(Source data)
━━━━━━━━

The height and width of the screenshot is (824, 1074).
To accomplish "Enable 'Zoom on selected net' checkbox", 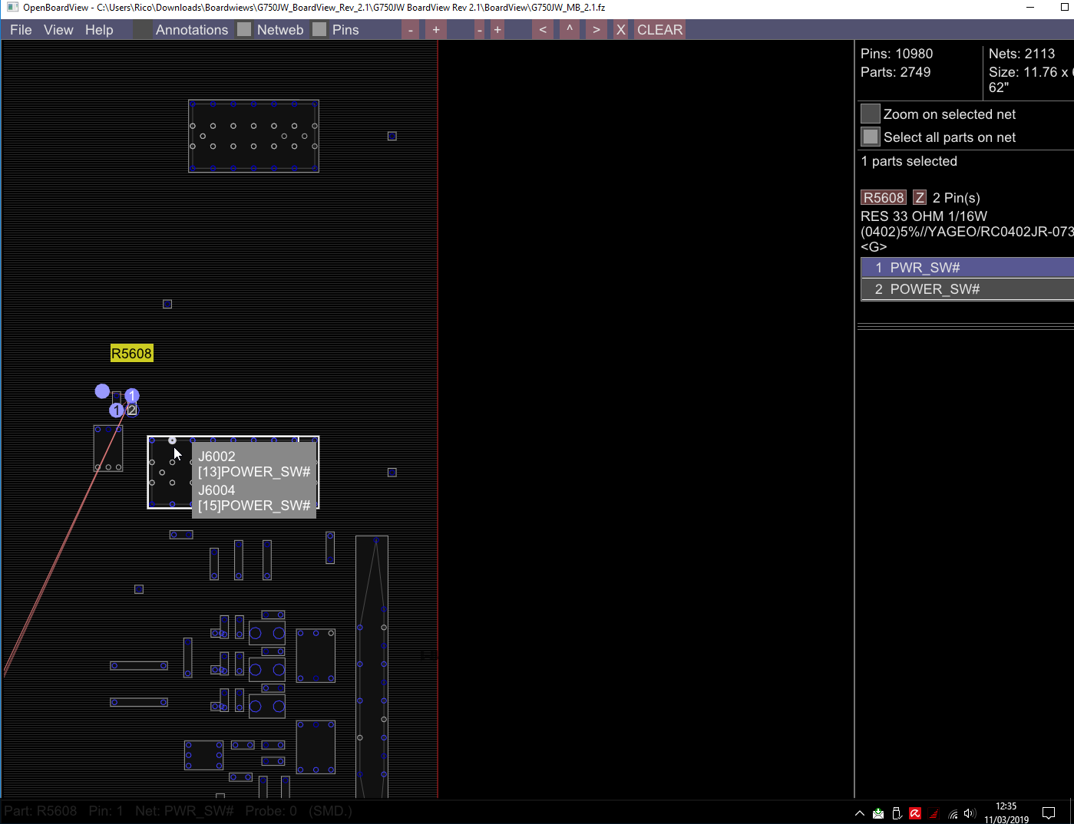I will click(x=870, y=114).
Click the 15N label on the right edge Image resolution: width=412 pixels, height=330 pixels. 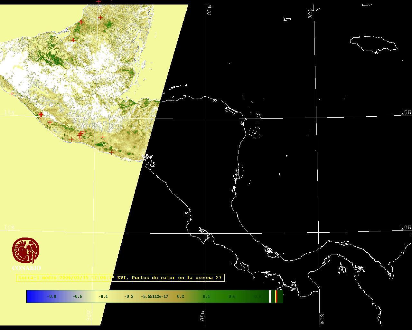406,112
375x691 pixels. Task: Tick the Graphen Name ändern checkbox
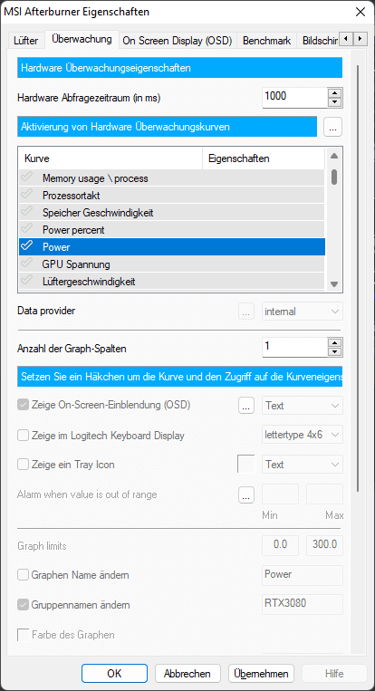click(x=23, y=575)
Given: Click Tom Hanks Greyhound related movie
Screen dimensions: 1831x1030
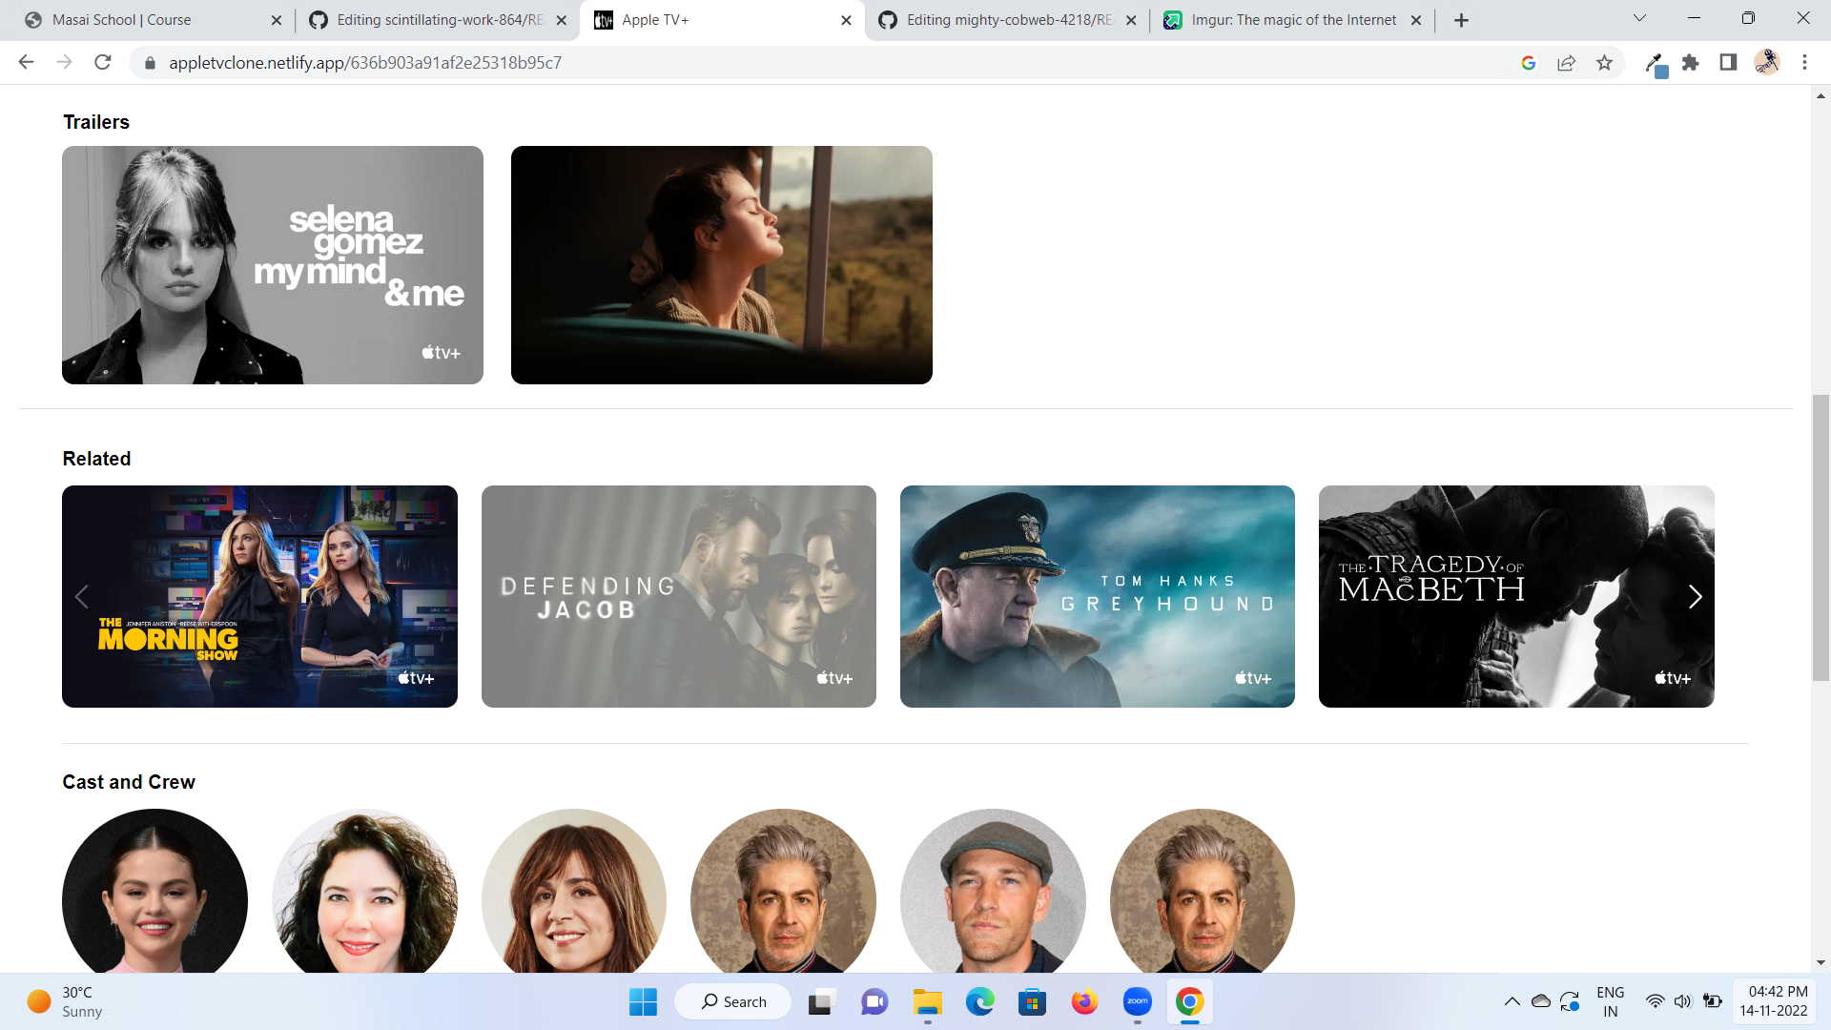Looking at the screenshot, I should pos(1098,596).
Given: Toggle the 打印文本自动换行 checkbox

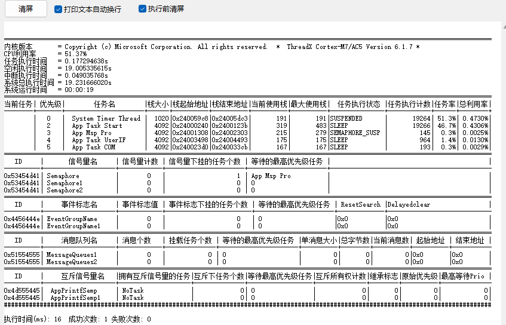Looking at the screenshot, I should (58, 9).
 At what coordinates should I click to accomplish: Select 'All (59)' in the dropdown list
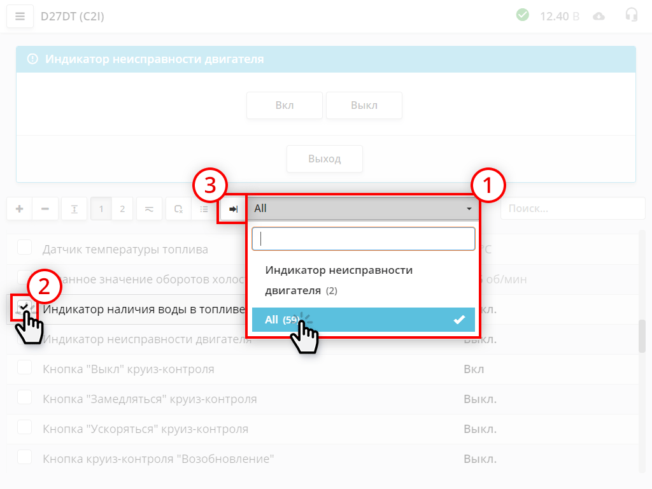pyautogui.click(x=363, y=320)
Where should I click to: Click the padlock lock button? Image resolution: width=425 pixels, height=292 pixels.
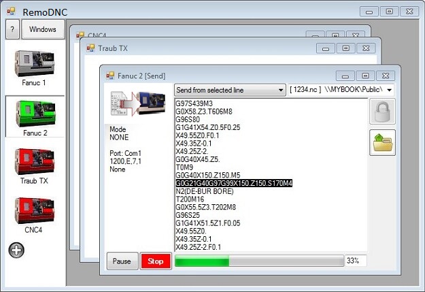click(382, 112)
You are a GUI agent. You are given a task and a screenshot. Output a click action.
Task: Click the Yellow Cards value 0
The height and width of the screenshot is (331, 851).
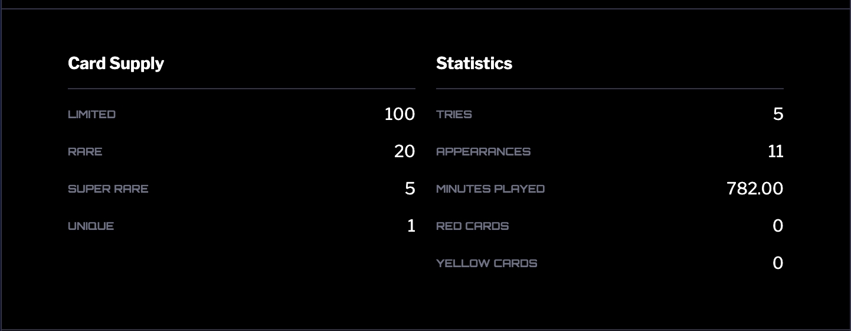click(x=778, y=263)
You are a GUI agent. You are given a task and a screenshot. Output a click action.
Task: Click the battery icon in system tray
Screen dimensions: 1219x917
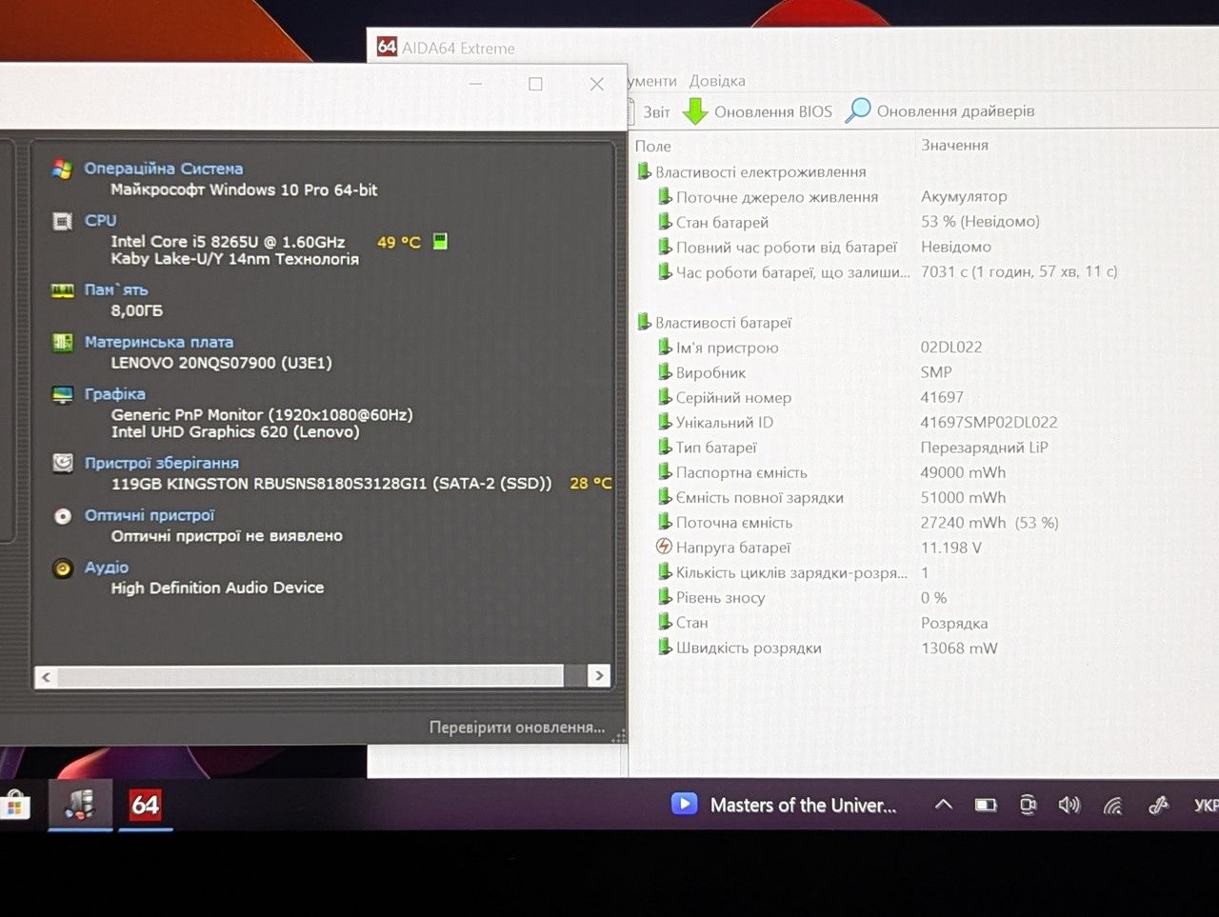tap(986, 806)
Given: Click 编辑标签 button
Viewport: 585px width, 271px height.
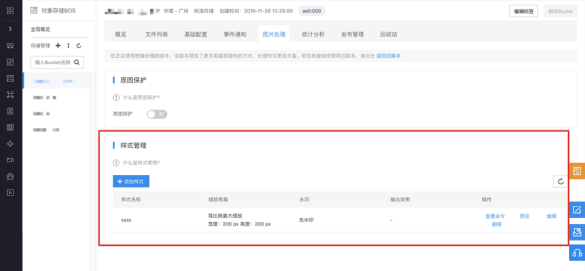Looking at the screenshot, I should pos(524,11).
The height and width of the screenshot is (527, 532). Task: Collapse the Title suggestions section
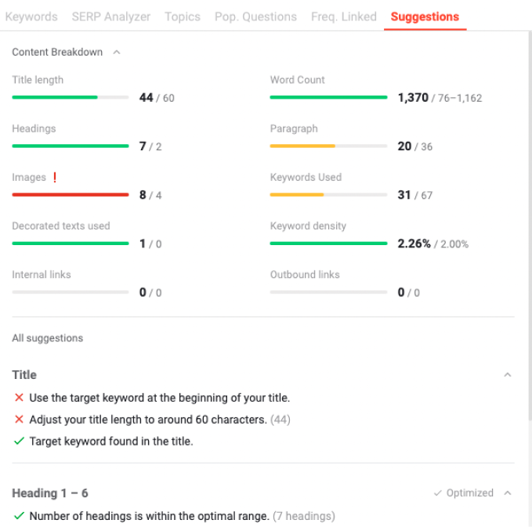coord(508,375)
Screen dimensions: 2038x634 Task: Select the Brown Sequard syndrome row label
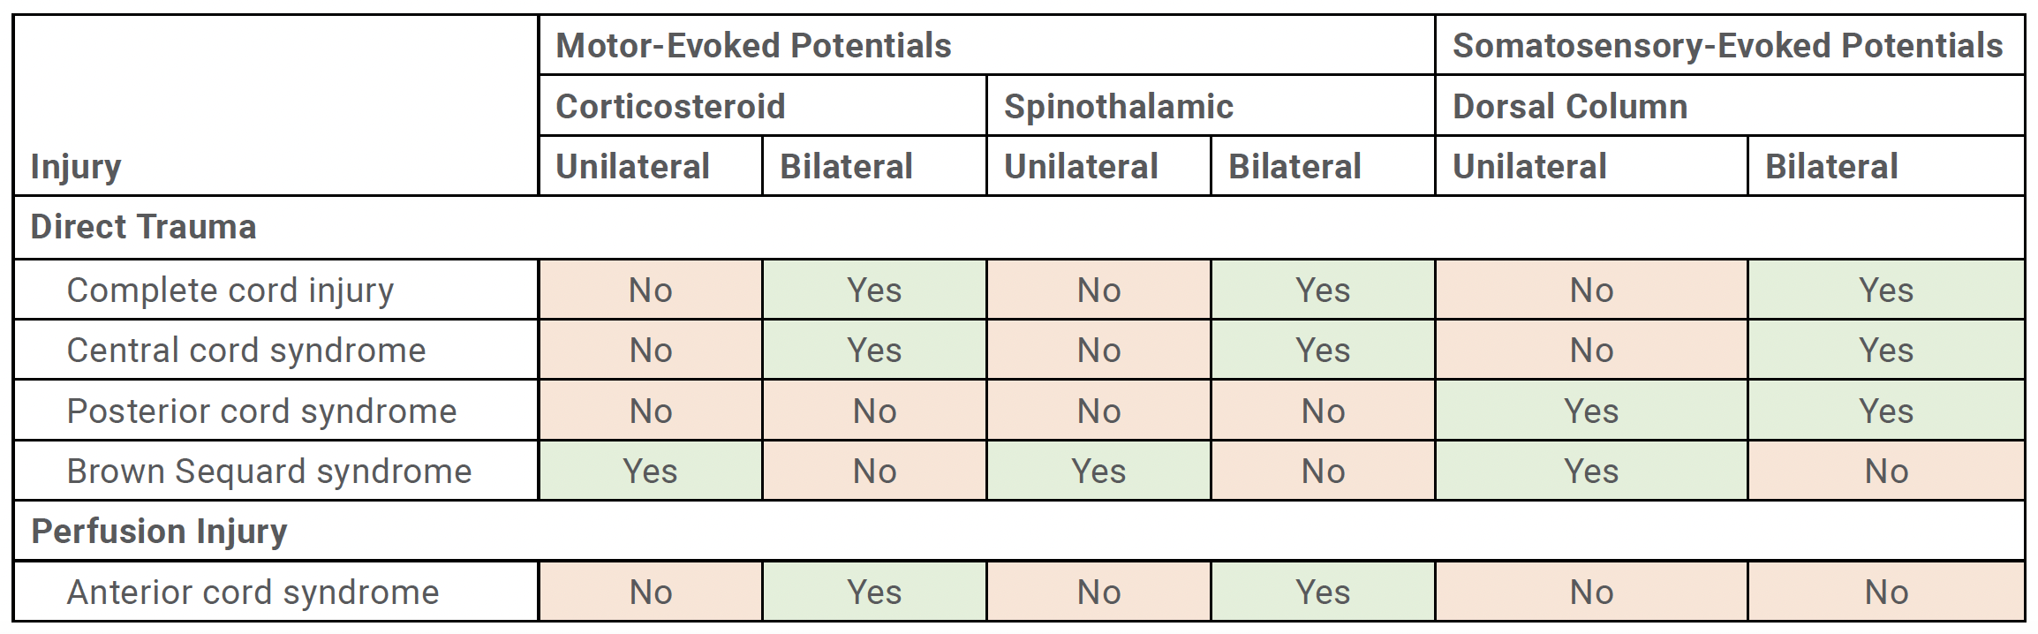pyautogui.click(x=276, y=472)
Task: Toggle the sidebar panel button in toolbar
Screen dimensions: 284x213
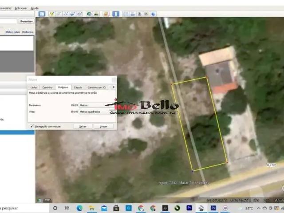Action: tap(42, 14)
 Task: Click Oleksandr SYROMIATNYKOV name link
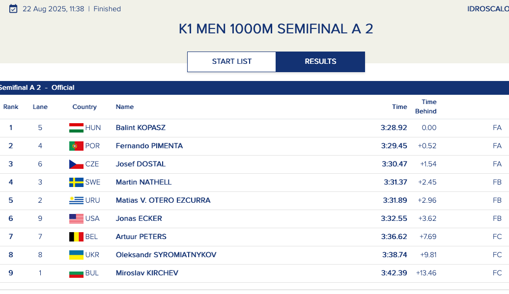click(166, 255)
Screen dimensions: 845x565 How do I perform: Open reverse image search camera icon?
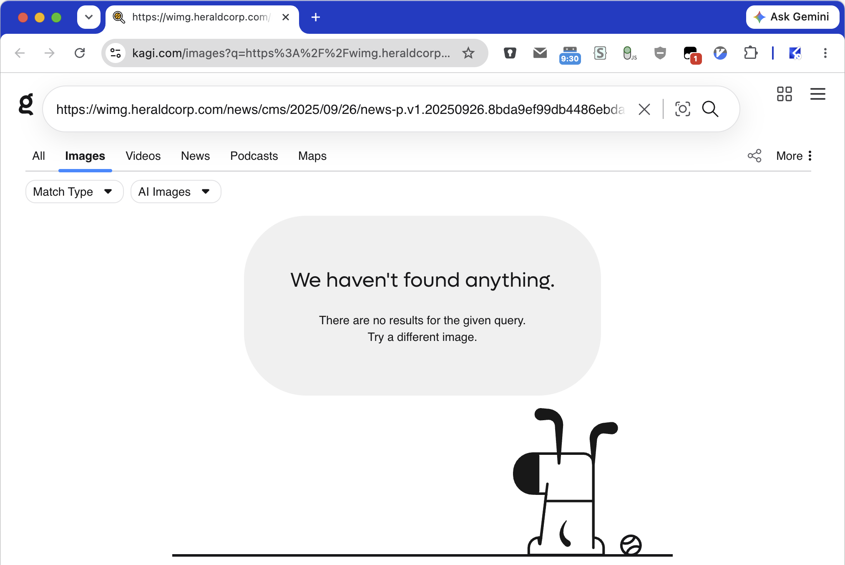click(x=682, y=109)
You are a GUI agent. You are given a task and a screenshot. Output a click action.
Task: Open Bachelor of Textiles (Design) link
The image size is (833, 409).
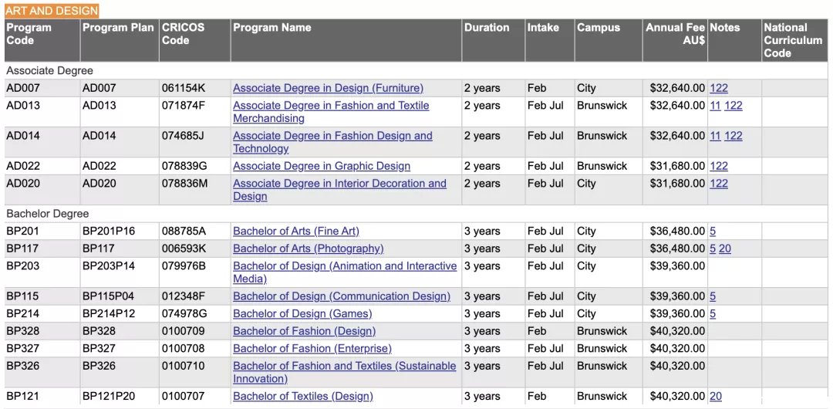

━━━━━━━━

The problem → Every picture stays out; reproduce exactly the lines from the one with "Task: Click Oleksandr" through the last line of the data above.

Your response →
 Task: Click Oleksandr SYROMIATNYKOV name link
click(166, 255)
Screen dimensions: 845x565 How do I perform: Open reverse image search camera icon?
click(x=682, y=109)
You are a GUI agent. You are given a task and a screenshot. Output a click action.
Task: Open Bachelor of Textiles (Design) link
The image size is (833, 409).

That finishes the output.